Lessons learned if I had to redo a K8s infrastructure in the data center
- present the project plan, scope and deliverable for purposes of visibility, exposure as well as to gather feedback/concerns.
- Commit to a demo of the POC or MVP that can showcase accomplishments and progress. This will also help set expectations from leadership and the organization as well as validating trust to stakeholders and customer expectations.
- Be well aware that implementing solutions in a private cloud data center will be a lot more complex than implementing in the public cloud. Public Cloud has a lot more features and tools already available whereas you may need to implement yourself in the data center. Some of the extra concerns include hardware provisioning, VPN connections if the data center requires connectivity to the other data centers or public cloud environments, availability of IP addresses, DNS, load balancing, custom ingress, etc.
- Implement CICD Cluster earlier on so that constant code changes will be validated.
- Requesting proper signoff for acceptance criteria from customer and/or leadership. Identifying the scope/time/resources assigned and that any changes can and will affect delivery. make sure to plan properly and allow enough time for completion. Ask for proper acceptance criteria for delivery and completion and timeframe. Deliver the project plan first before starting the implementation. Make sure you have enough resources and that the expected delivery date is acceptable. Identify risks and allow time for potential risks that will be identified. New risks WILL be identified and SCOPE will always be added. If a new tool is introduced or implemented, plan for extra time to learn and troubleshoot.
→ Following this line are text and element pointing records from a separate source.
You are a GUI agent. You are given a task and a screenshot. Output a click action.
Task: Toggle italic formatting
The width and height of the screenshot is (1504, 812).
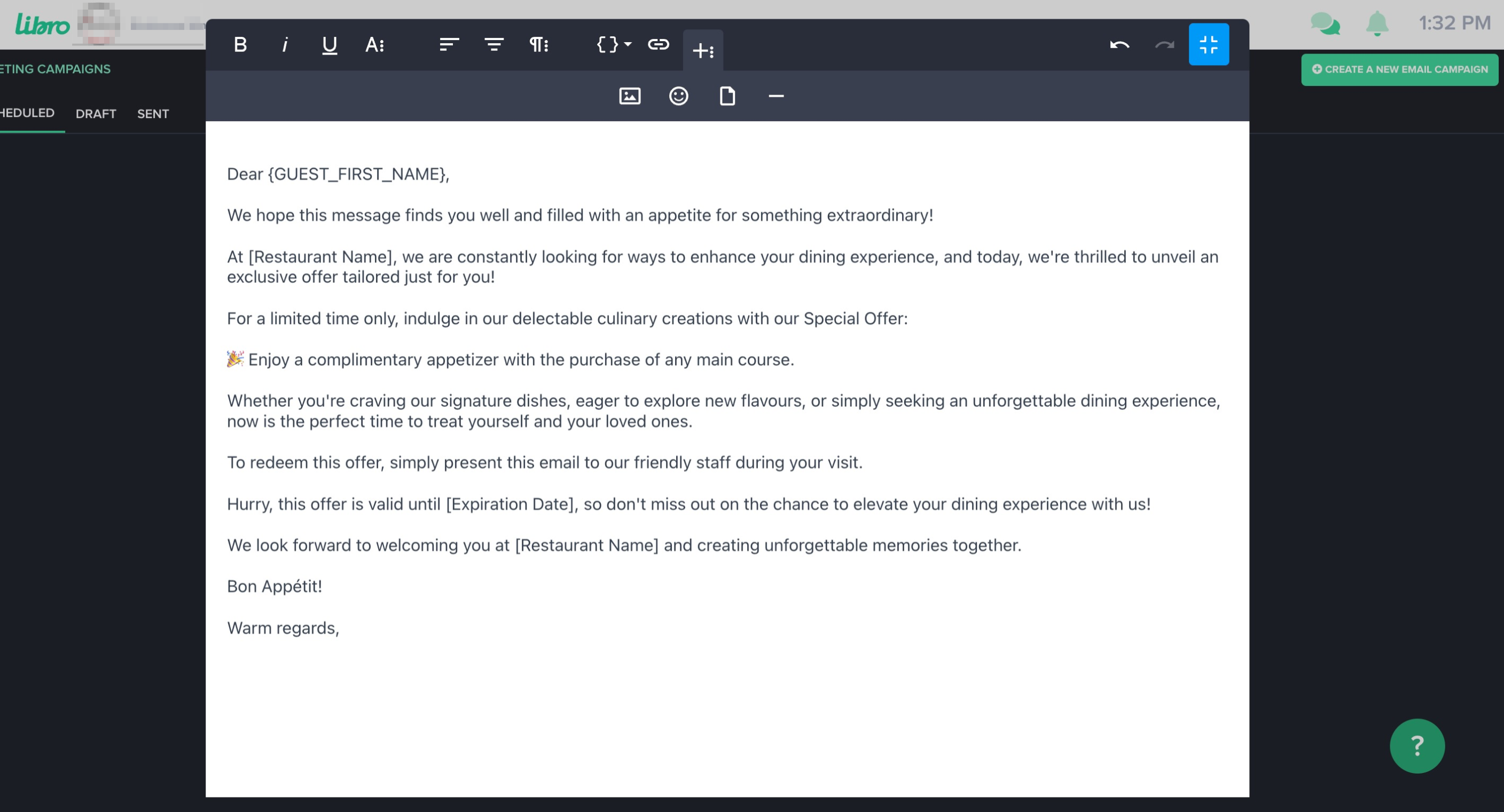[x=285, y=45]
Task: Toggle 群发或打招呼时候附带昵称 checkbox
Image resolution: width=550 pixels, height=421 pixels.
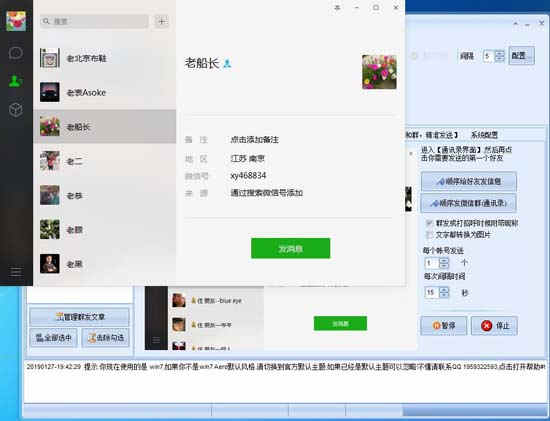Action: click(429, 223)

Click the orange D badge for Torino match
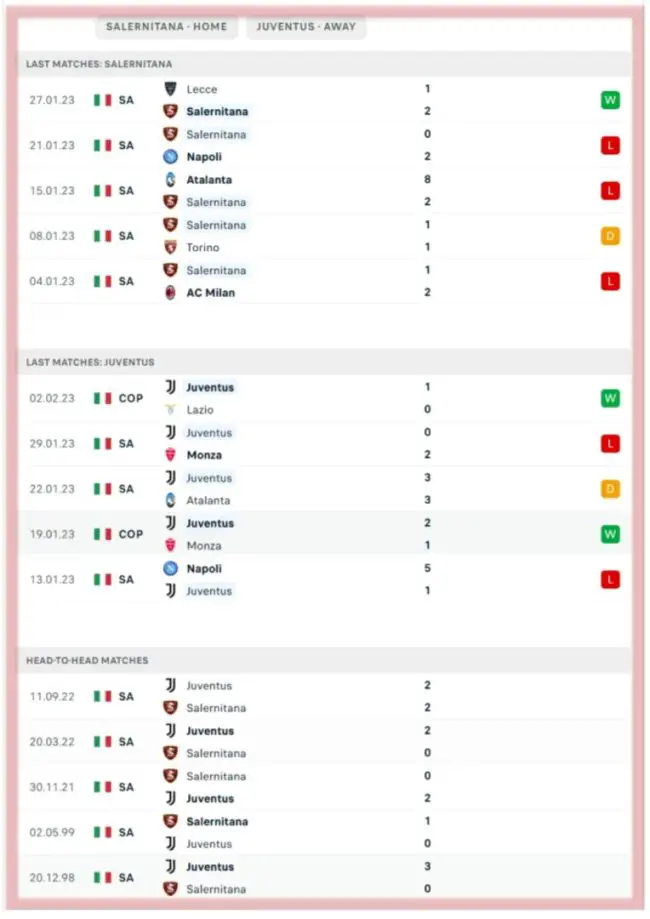[610, 236]
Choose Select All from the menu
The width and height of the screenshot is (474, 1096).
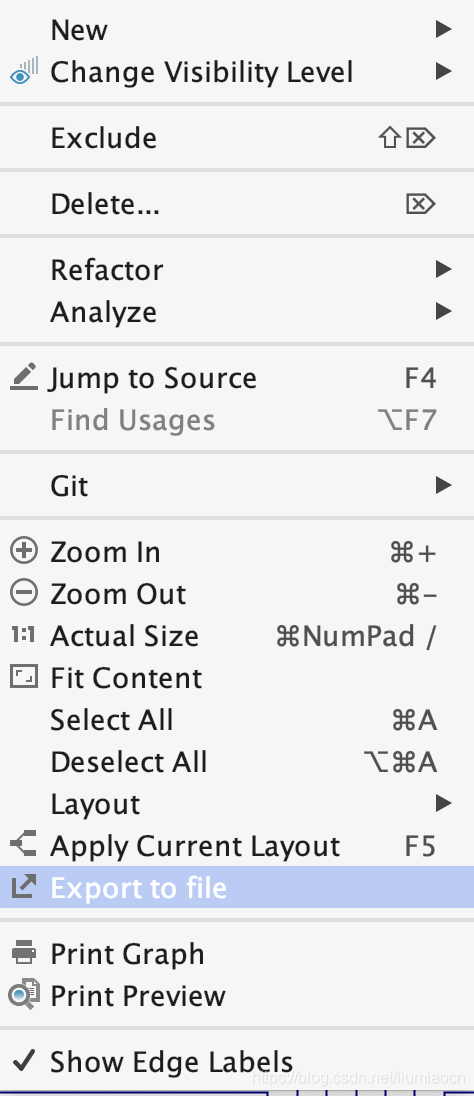click(x=237, y=720)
Since Rancher/RKE was a new tool that was introduced, there was a lot of unknowns and new discoveries that came up as part of the discovery and implementation.
- More visibility!!!!!! This project significantly lacked exposure. The project was extremely complex but that might not have been clear to customer, product owner, or leadership. New risks/blockers and scope were continually introduced. This could have been improved by allocated more time early on during planning and design during the assessment phase. Making sure the knowledge and expertise of the tools used as well as any additional support was available is important to identify.
- Identify the proper timeframe and phases early on to keep track of momentum/velocity/slippage. If the project is using Sprints, having a guideline before implementation starts will be extremely helpful. Make sure there is room for delays so that your future sprints are not completely thrown off track. Committing to daily stand-ups, sprint planning, midpoint checkins, retrospectives, and backlog grooming. Additionally identify the project owner and scrum master. Whether the same person will serve as scrum master for the duration for the project or be rotational. Make sure these expectations are set before implementation starts.
- Making sure the team working on the project follows proper Agile/Scrum/sprint methodology and is familiar with it.